▶ Task statement
Read through the lines below for the string "will" and copy each one that has it.

(Pixel coordinate grounding data)
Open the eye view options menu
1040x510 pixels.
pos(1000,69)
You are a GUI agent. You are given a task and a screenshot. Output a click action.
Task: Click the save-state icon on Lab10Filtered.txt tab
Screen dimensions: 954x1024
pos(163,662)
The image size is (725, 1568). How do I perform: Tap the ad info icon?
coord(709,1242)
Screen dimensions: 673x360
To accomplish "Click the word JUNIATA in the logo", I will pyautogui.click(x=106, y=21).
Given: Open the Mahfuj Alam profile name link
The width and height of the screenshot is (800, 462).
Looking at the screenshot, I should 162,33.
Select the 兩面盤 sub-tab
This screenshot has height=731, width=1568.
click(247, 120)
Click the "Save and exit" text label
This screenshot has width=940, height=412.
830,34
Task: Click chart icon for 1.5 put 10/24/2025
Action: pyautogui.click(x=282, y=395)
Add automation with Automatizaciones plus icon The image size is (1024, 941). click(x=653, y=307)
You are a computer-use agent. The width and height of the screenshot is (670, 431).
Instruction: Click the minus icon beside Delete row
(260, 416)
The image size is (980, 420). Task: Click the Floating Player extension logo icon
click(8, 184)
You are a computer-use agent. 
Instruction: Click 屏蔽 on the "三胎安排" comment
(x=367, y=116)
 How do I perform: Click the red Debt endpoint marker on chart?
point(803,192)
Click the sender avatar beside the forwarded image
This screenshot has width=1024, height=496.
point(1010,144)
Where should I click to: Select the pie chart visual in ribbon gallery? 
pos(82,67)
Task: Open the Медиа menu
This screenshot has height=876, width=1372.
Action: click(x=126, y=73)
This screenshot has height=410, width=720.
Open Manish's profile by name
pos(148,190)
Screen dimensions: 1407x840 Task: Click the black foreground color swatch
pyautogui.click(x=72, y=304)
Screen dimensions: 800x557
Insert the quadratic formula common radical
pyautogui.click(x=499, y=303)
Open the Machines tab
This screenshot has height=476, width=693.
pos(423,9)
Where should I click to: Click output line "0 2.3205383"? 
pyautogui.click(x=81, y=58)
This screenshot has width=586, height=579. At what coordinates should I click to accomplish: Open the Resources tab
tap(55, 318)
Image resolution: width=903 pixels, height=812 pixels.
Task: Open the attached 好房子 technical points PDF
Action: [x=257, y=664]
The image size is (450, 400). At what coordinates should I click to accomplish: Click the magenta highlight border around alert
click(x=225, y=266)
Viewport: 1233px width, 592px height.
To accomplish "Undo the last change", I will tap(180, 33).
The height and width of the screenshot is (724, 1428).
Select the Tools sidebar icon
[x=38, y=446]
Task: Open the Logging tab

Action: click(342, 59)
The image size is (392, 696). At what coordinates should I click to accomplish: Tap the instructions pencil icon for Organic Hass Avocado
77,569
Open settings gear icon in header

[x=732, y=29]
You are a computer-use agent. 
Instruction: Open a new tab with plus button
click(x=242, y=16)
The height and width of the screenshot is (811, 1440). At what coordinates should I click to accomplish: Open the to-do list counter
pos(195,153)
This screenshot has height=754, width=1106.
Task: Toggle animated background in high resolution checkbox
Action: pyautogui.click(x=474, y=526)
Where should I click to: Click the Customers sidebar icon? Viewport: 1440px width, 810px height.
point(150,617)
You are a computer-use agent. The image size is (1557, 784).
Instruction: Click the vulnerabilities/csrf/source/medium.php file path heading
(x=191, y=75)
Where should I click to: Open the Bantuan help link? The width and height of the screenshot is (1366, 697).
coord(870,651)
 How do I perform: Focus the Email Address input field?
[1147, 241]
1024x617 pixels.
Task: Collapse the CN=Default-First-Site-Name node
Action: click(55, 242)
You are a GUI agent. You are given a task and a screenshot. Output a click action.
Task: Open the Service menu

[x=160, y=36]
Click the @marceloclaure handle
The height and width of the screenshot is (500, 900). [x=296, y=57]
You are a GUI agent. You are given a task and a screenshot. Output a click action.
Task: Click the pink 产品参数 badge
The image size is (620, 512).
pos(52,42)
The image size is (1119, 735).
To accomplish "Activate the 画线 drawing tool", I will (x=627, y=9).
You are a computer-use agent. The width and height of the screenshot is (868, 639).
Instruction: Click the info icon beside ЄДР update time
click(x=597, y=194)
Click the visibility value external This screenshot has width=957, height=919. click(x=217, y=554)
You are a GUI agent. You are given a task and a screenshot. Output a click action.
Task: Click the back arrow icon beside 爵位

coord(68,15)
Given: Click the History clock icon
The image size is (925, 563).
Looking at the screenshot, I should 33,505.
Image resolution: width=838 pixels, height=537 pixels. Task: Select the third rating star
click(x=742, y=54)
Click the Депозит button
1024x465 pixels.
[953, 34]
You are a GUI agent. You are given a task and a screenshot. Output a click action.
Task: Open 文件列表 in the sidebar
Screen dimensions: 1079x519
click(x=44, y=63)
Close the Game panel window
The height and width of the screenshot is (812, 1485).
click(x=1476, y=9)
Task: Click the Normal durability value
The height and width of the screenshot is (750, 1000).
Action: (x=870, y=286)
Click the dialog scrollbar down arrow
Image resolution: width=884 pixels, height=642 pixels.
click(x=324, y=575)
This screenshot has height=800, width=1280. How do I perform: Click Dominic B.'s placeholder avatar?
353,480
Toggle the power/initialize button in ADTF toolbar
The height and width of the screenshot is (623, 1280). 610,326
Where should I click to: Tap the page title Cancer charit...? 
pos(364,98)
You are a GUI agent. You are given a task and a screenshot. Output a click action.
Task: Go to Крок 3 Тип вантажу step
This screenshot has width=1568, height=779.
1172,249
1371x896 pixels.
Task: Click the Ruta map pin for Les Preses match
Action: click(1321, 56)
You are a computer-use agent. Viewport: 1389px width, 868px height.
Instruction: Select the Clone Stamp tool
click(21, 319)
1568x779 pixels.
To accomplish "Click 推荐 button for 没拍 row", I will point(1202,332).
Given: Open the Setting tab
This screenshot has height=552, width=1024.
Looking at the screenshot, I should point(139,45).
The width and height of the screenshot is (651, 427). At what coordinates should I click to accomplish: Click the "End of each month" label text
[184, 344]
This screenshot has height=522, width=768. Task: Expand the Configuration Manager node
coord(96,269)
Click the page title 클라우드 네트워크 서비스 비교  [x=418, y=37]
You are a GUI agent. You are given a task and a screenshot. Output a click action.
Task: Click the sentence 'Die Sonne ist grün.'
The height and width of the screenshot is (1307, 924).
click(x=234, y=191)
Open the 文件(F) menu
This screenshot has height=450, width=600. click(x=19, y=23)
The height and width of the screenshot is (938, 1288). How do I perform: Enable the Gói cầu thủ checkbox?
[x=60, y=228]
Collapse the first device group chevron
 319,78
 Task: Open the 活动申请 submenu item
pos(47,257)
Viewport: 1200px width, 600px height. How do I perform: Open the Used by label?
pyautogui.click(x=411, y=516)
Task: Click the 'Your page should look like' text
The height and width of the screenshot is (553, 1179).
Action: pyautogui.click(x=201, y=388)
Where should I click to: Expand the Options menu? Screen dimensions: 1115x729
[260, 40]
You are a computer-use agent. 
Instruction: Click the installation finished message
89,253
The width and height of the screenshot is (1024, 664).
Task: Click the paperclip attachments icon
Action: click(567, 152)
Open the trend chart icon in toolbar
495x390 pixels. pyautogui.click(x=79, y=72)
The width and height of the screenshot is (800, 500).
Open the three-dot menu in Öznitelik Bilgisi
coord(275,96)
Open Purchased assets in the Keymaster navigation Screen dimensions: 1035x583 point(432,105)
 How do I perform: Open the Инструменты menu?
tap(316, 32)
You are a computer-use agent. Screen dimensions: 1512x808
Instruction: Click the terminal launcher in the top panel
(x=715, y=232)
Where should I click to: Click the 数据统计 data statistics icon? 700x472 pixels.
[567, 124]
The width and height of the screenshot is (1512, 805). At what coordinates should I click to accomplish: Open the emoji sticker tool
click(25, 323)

▶ Reply
To accomplish "Click the word JUNIATA in the logo", I will pyautogui.click(x=106, y=21).
To accomplish "Undo the last change", I will tap(180, 33).
To accomplish "Activate the 画线 drawing tool", I will (x=627, y=9).
To accomplish "Click 推荐 button for 没拍 row", I will point(1202,332).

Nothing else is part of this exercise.